By Sheri Castle | Illustration by Emily Wallace

I am from Western North Carolina, and I was raised on Nabs. When my family visited Charlotte, the scent of Nabs wafting from the Lance factory was a navigational beacon. There are Nabs in my purse and in the center console of my car.

Many North Carolinans share my affinity. Earlier this year, when a speaker at SFA’s Summer Symposium in Charlotte admitted he’d never heard of Nabs, audible gasps spread through the audience.

What are Nabs? It depends on who you ask.

The straight answer is that they are the nickname given to a rectangular package of four to six cracker sandwiches sealed in cellophane. Some people use the word for all types of sandwich crackers (like calling all soft drinks a Coke), while others reserve the term for the square-shaped, orange variety filled with peanut butter.

Know Your Nabs

1. The word Nabs derives from a National Biscuit Company (Nabisco) product called “Peanut Sandwich Packet” that hit the market in 1924. The sleeve of snack crackers—priced at five cents and sealed for portability—became ubiquitous at filling stations, check-out counters, milk bars, lunch rooms, and newsstands. In 1928, the company updated the name to NAB.

2. Nabs aren’t sold anymore. What most people call “Nabs” is technically ToastChee, the flagship cracker-sandwich of the Charlotte-based Lance Inc. brand.

3. Here’s how Lance Inc. came to develop ToastChee: Due to a business deal snafu, the company was stuck with five hundred pounds of Virginia peanuts. Rather than waste them, food distributor Philip Lance roasted the peanuts at home and sold them on the streets of Charlotte for pennies per bag. They were so popular that he set up a commercial roasting operation, which led to making peanut butter. The big bang came when Philip’s wife, Mary, and their two daughters, spread peanut butter on saltines and packaged them for sale.

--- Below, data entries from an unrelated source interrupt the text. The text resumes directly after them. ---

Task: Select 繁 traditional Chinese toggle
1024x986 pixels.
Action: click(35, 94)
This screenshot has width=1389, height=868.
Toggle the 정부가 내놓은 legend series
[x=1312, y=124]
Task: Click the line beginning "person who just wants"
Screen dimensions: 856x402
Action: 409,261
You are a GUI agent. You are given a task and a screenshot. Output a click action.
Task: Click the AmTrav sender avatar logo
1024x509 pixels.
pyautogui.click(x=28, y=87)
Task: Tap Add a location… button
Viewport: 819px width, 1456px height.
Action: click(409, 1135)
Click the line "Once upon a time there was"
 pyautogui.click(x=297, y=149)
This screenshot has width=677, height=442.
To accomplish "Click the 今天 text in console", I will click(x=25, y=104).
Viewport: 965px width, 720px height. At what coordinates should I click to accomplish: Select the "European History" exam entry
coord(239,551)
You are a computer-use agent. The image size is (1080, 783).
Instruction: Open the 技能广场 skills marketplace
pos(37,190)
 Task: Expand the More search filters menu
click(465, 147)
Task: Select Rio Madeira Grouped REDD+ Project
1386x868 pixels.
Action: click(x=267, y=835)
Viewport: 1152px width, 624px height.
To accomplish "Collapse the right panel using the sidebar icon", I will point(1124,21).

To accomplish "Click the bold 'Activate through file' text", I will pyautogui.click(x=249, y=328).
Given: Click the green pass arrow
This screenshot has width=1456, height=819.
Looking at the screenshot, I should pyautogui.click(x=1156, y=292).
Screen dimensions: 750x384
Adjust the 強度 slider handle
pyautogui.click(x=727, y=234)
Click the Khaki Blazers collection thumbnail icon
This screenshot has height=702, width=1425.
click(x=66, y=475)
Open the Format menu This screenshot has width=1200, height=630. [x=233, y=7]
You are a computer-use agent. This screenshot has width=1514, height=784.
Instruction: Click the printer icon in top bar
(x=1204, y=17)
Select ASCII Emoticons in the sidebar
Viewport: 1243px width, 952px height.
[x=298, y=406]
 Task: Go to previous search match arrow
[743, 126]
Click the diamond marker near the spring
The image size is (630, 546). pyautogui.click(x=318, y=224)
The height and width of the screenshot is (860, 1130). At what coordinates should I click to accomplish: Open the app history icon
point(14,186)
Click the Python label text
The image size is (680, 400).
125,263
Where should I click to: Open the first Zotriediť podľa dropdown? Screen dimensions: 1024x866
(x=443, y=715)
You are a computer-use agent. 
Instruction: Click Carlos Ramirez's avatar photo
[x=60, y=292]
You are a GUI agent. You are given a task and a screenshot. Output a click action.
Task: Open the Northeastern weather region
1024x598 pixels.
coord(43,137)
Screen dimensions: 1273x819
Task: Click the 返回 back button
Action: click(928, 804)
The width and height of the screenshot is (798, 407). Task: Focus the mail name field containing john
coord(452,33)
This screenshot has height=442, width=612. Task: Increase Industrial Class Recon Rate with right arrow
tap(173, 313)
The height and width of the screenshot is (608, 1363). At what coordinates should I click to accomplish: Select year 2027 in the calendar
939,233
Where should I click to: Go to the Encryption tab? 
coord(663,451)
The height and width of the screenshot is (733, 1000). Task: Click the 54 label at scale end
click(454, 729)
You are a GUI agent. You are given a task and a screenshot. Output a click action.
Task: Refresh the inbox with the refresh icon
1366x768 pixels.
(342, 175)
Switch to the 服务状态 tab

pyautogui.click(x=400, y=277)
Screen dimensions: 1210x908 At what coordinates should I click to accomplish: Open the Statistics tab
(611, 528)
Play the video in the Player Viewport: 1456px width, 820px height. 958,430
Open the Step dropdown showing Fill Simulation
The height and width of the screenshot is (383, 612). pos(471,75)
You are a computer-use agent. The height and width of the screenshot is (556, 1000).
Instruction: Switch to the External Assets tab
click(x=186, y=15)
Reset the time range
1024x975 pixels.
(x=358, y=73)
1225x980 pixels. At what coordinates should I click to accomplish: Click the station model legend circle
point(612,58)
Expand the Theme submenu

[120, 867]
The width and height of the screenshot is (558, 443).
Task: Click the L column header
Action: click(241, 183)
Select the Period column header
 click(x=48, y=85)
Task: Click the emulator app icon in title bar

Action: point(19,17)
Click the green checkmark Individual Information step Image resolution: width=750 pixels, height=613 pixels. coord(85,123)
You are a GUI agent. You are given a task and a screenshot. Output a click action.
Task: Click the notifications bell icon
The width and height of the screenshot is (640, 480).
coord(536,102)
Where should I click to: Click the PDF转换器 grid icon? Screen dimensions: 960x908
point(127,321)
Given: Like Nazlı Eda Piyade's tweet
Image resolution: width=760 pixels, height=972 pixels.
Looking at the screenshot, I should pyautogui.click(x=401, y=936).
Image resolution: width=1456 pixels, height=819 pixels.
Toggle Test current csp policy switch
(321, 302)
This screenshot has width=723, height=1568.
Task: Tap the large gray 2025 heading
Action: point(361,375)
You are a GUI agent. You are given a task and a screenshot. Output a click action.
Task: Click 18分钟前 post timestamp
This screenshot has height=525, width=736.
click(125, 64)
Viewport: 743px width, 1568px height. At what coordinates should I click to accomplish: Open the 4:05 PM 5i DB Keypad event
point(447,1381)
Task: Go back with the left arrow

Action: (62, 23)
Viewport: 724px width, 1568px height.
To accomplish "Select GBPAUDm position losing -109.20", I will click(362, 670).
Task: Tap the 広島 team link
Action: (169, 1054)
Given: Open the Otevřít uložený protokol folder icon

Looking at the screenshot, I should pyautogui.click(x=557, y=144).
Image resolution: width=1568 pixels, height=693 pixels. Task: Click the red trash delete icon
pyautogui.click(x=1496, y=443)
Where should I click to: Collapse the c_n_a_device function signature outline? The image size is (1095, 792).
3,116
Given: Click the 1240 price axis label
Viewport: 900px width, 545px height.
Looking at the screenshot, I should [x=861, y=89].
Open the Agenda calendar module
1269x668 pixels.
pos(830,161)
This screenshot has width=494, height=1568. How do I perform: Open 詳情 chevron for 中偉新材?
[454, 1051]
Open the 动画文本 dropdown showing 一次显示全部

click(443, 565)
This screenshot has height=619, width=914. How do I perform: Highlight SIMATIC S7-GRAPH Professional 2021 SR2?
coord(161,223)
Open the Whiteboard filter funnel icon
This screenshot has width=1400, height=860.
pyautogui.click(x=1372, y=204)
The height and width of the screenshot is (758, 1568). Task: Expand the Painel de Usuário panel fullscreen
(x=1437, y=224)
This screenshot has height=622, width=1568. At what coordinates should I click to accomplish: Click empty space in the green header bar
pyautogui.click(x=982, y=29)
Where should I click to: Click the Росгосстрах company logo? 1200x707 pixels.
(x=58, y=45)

4. With ToastChee in demand, Nabisco opened a regional bakery in Charlotte and started producing packaged crackers. Given the similarity of the two items, people began to adopt the shorter nickname, Nabs, for both.

5. The original Lance peanut butter crackers were popular with WWI soldiers who trained at Camp Greene in Charlotte.

6. Peanut butter snack crackers were an essential offering on the vending carts or wagons pulled through the textile mills of the Carolina Piedmont. These mobile vending stations, known as dope carts or dope wagons, fueled loom workers with sandwiches, crackers, and soft drinks, nicknamed dopes.

Sheri Castle is a writer, recipe developer, and culinary educator based in Chapel Hill, North Carolina.